**SUPPLIED PASSAGE:**
------

NOTE 1SIGNIFICANT ACCOUNTING POLICIES:
Sequoia Fund, Inc. is registered under the Investment Company Act of 1940, as amended, as a non-diversified, open-end management company. The investment objective of the Fund is growth of capital from investments primarily in common stocks and securities convertible into or exchangeable for common stock. The following is a summary of significant accounting policies, consistently followed by the Fund in the preparation of its financial statements.
| A. | Valuation of investments: Investments are carried at market value or at fair value as determined by the Board of Directors. Securities traded on a national securities exchange are valued at the last reported sales price on the principal exchange on which the security is listed on the last business day of the period; securities traded in the over-the-counter market are valued at the last reported sales price on the NASDAQ National Market System on the last business day of the period; listed securities and securities traded in the over-the-counter market for which no sale was reported on that date are valued at the mean between the last reported bid and asked prices; U.S. Treasury Bills with remaining maturities of 60 days or less are valued at their amortized cost. U.S. Treasury Bills that when purchased have a remaining maturity in excess of sixty days are stated at their discounted value based upon the mean between the bid and asked discount rates until the sixtieth day prior to maturity, at which point they are valued at amortized cost. |
| B. | Accounting for investments: Investment transactions are accounted for on the trade date and dividend income is recorded on the ex-dividend date. The net realized gain or loss on security transactions is determined for accounting and tax purposes on the specific identification basis. |
| C. | Federal income taxes: It is the Fund's policy to comply with the requirements of the Internal Revenue Code applicable to regulated investment companies and to distribute all of its taxable income to its stockholders. Therefore, no federal income tax provision is required. |
| D. | Use of Estimates: The preparation of financial statements in conformity with accounting principles generally accepted in the United States requires management to make estimates and assumptions that affect the reported amounts of assets and liabilities and disclosure of contingent assets and liabilities at the date of the financial statements and the reported amounts of increases and decreases in net assets from operations during the reporting period. Actual results could differ from those estimates. |
| E. | General: Dividends and distributions are recorded by the Fund on the ex-dividend date. Interest income is accrued as earned. |
NOTE 2INVESTMENT ADVISORY CONTRACTS AND PAYMENTS TO INTERESTED PERSONS:
The Fund retains Ruane, Cunniff & Co., Inc. as its investment adviser. Ruane, Cunniff & Co., Inc. (Investment Adviser) provides the Fund with investment advice, administrative services and facilities.

------

**SOURCE RECORDS:**

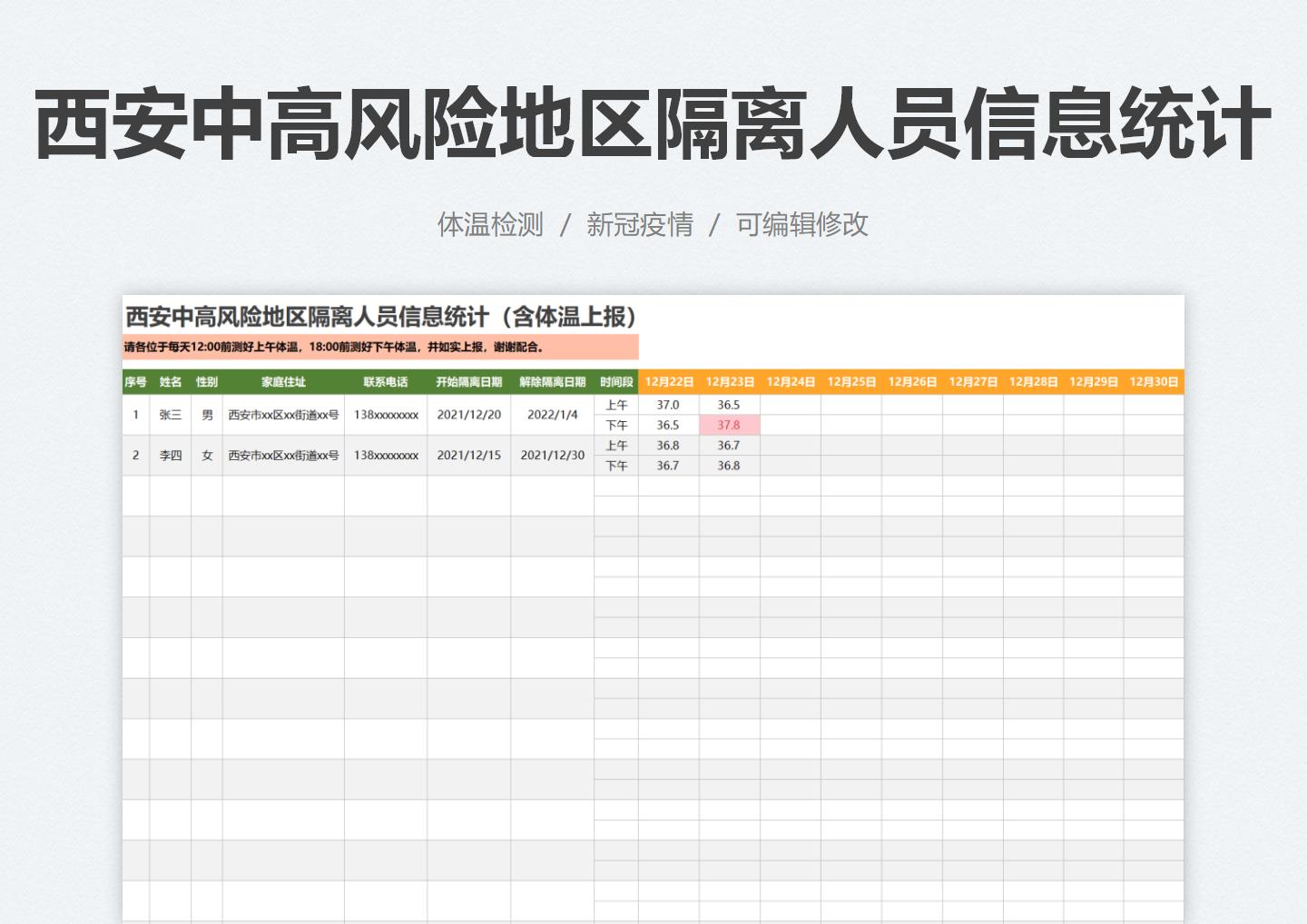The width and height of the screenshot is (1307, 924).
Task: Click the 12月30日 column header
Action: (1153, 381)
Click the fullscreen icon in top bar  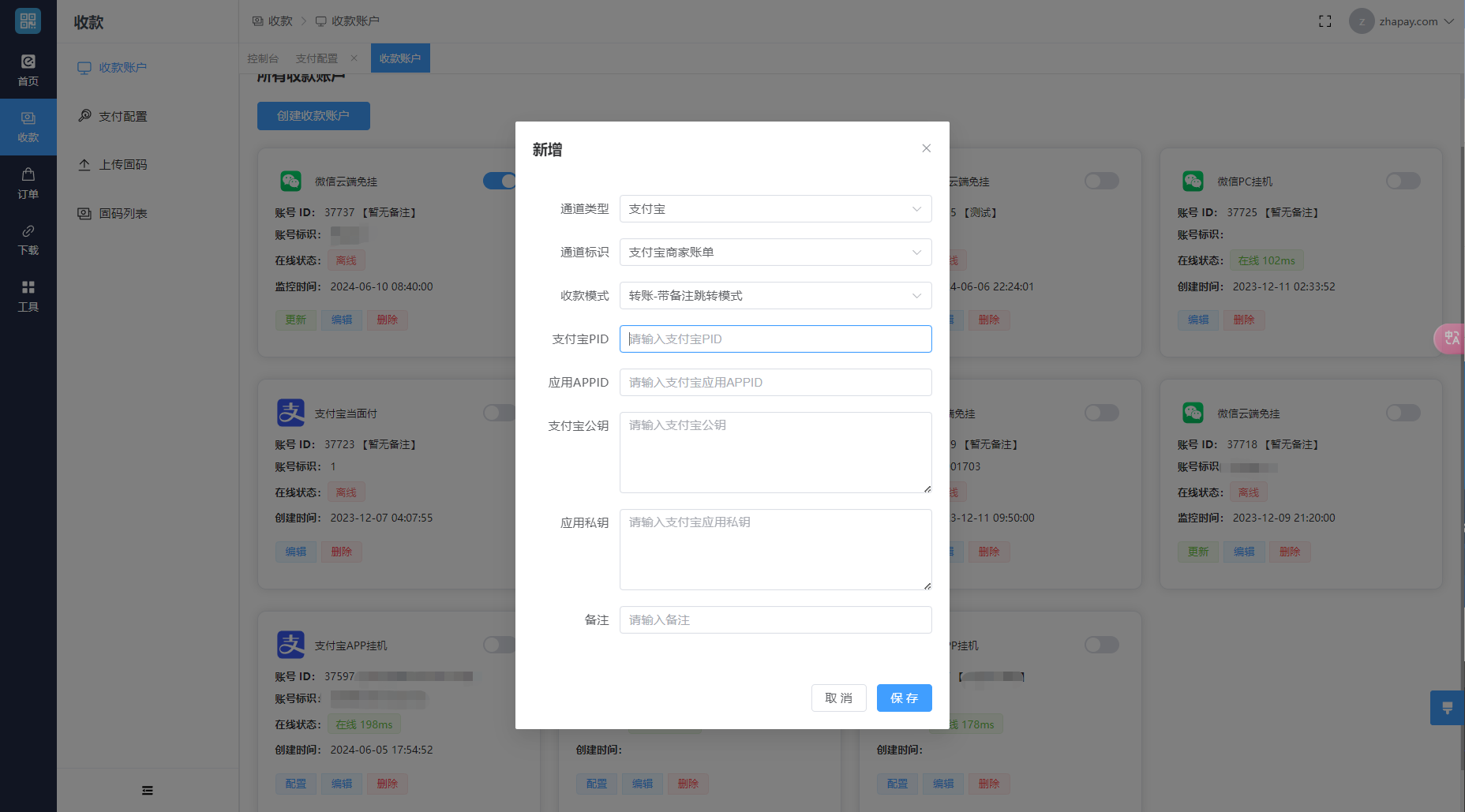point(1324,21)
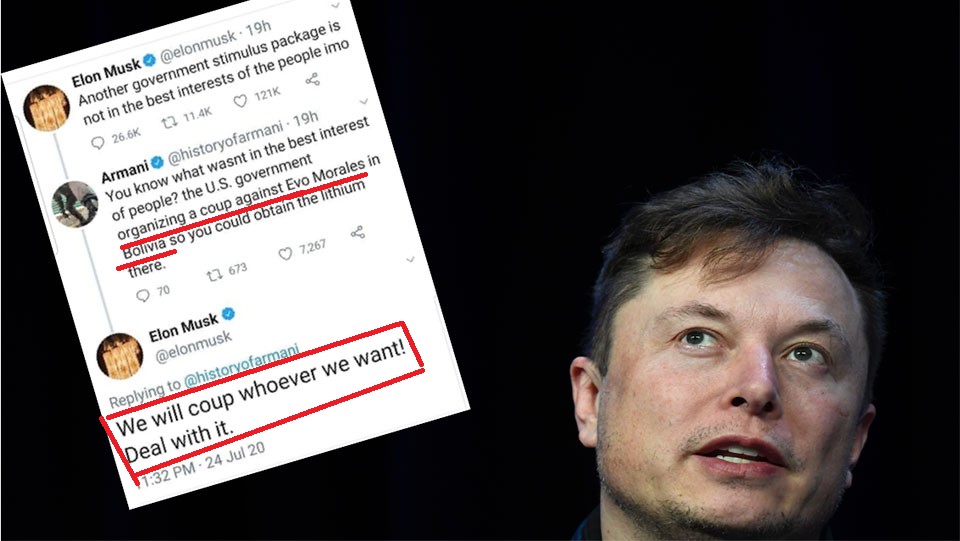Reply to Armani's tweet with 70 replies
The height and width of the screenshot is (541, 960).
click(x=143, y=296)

------

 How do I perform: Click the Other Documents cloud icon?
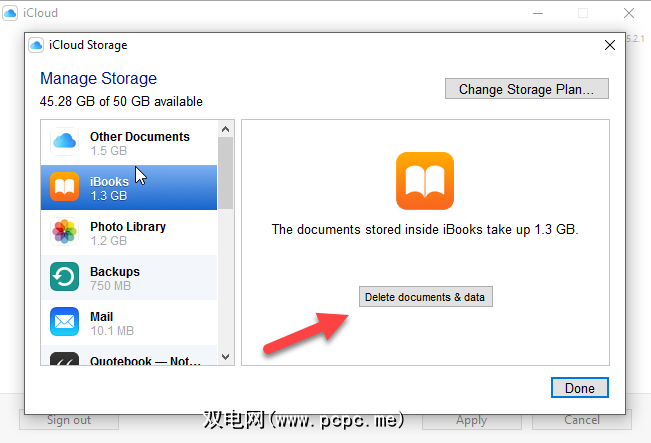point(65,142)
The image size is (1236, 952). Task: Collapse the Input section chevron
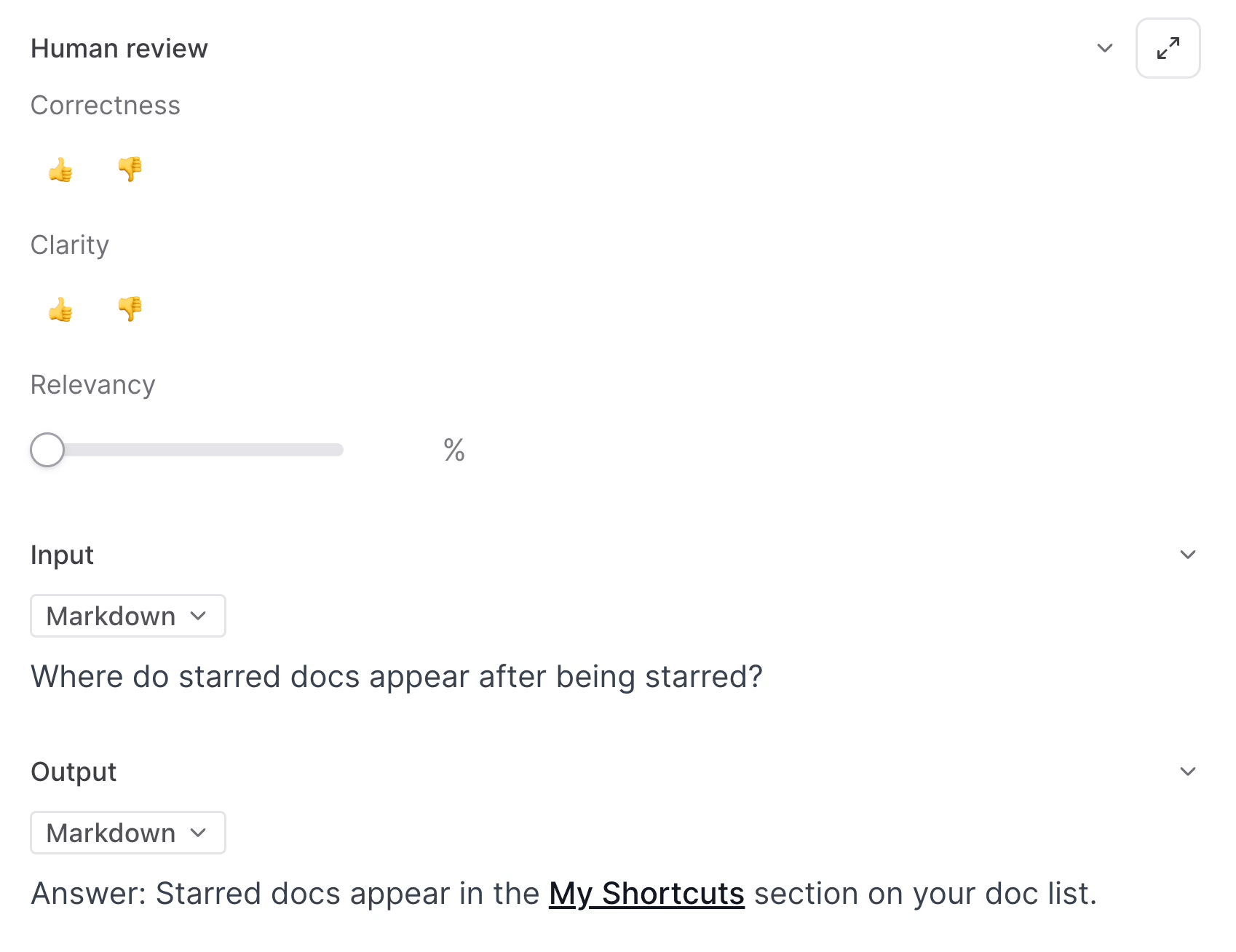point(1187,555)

------

**INSTRUCTIONS:**
[A] Count the lines in the records that contain the string "Task", and reply with that number alone.
[B] Continue the Sequoia Fund financial statement notes, starting right after their last sentence.

**SET OF ANSWERS:**
[A] 2

[B]
Under the terms of the Advisory Agreement, the Investment Adviser receives a management fee equal to 1% per annum of the Fund's average daily net asset values. This percentage will not increase or decrease in relation to increases or decreases in the net asset value of the Fund. Under the Advisory Agreement, the Investment Adviser is obligated to reimburse the Fund for the amount, if any, by which the operating expenses of the Fund (including the management fee) in any year exceed the sum of 1-1/2% of the average daily net asset values of the Fund during such year up to a maximum of $30,000,000, plus 1% of the average daily net asset values in excess of $30,000,000. The expenses incurred by the Fund exceeded the percentage limitation during the year ended December 31, 2002 and the Investment Adviser reimbursed the Fund $793,000.
For the year ended December 31, 2002, there were no amounts accrued to interested persons, including officers and directors, other than advisory fees of $41,617,894 and brokerage commissions of $447,773 to Ruane, Cunniff & Co., Inc. Certain officers of the Fund are also officers of the Investment Adviser and the Fund's distributor. Ruane, Cunniff & Co., Inc., the Fund's distributor, received no compensation from the Fund on the sale of the Fund's capital shares during the year ended December 31, 2002.
NOTE 3PORTFOLIO TRANSACTIONS:
The aggregate cost of purchases and the proceeds from the sales of securities, excluding U.S. government obligations, for the year ended December 31, 2002 were $263,367,361 and $295,773,207, respectively. Included in proceeds of sales is $160,908,489 representing the value of securities disposed of in payment of redemptions in kind, resulting in realized gains of $112,911,652. As a result of the redemptions in kind, net realized gains differ for financial statement and tax purposes. These realized gains have been reclassified from undistributed realized gains to paid in surplus in the accompanying financial statements.
At December 31, 2002 the aggregate gross unrealized appreciation and depreciation of securities were $2,169,528,239 and $9,040,394, respectively.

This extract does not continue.